Van Ryberg was dictating when the “Emergency Only” telephone started to ring. He grabbed the receiver and listened with mounting astonishment, then threw it down and rushed to the open window. In the distance, cries of amazement were rising from the streets, and traffic was slowing to a halt.
It was true: Karellen's ship, that never-changing symbol of the Overlords, was no longer in the sky. He searched the heavens as far as he could see, and found no trace of it. Then, suddenly, it seemed as if night had swiftly fallen. Coming down from the north, its shadowed underbelly black as a thundercloud, the great ship was racing low over the towers of New York. Involuntarily, van Ryberg shrank away from the onrushing monster. He had always known how huge the ships of the Overlords really were—but it was one thing to see them far away in space, and quite another to watch them passing overhead like demon-driven clouds.

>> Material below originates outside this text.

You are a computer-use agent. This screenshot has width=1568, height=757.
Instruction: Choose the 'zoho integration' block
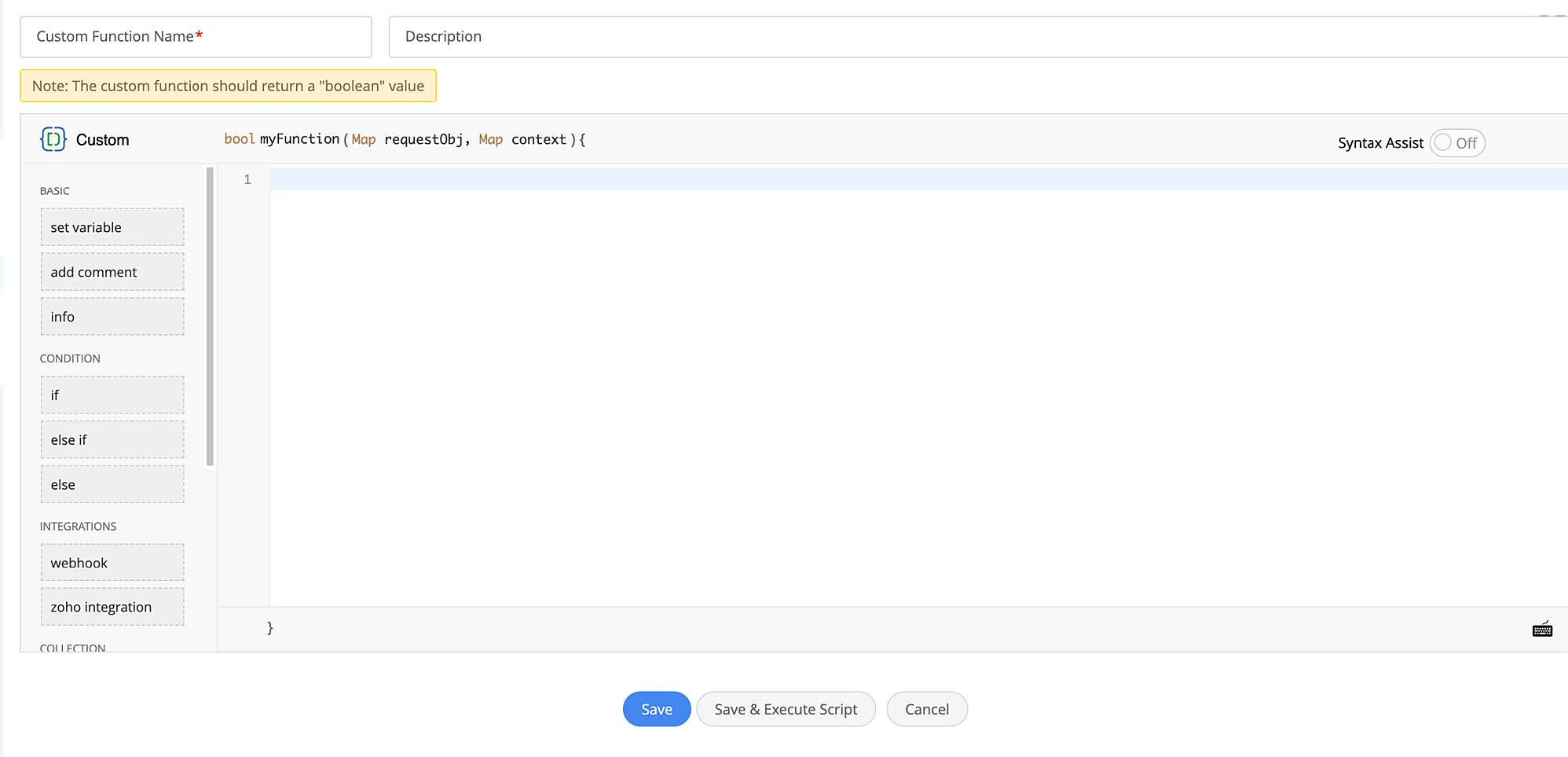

In the darkness of that partial eclipse, he watched until the ship and its monstrous shadow had vanished into the south. There was no sound, not even the whisper of air, and van Ryberg realized that despite its apparent nearness the ship had passed at least a kilometre above his head. Then the building shuddered once as the shock wave struck it, and from somewhere came the tinkling of broken glass as a window blew inwards.
In the office behind him all the telephones had started to ring, but van Ryberg did not move. He remained leaning against the window ledge, still staring into the south, paralyzed by the presence of illimitable power.
As Stormgren talked, it seemed to him that his mind was operating on two levels simultaneously. On the one hand he was trying to defy the men who had captured him, yet on the other he was hoping that they might help him unravel Karellen's secret. It was a dangerous game, yet to his surprise he was enjoying it. The blind Welshman had conducted most of the interrogation. It was fascinating to watch that agile mind trying one opening after another, testing and rejecting all the theories that Stormgren himself had abandoned long ago. Presently he leaned back with a sigh.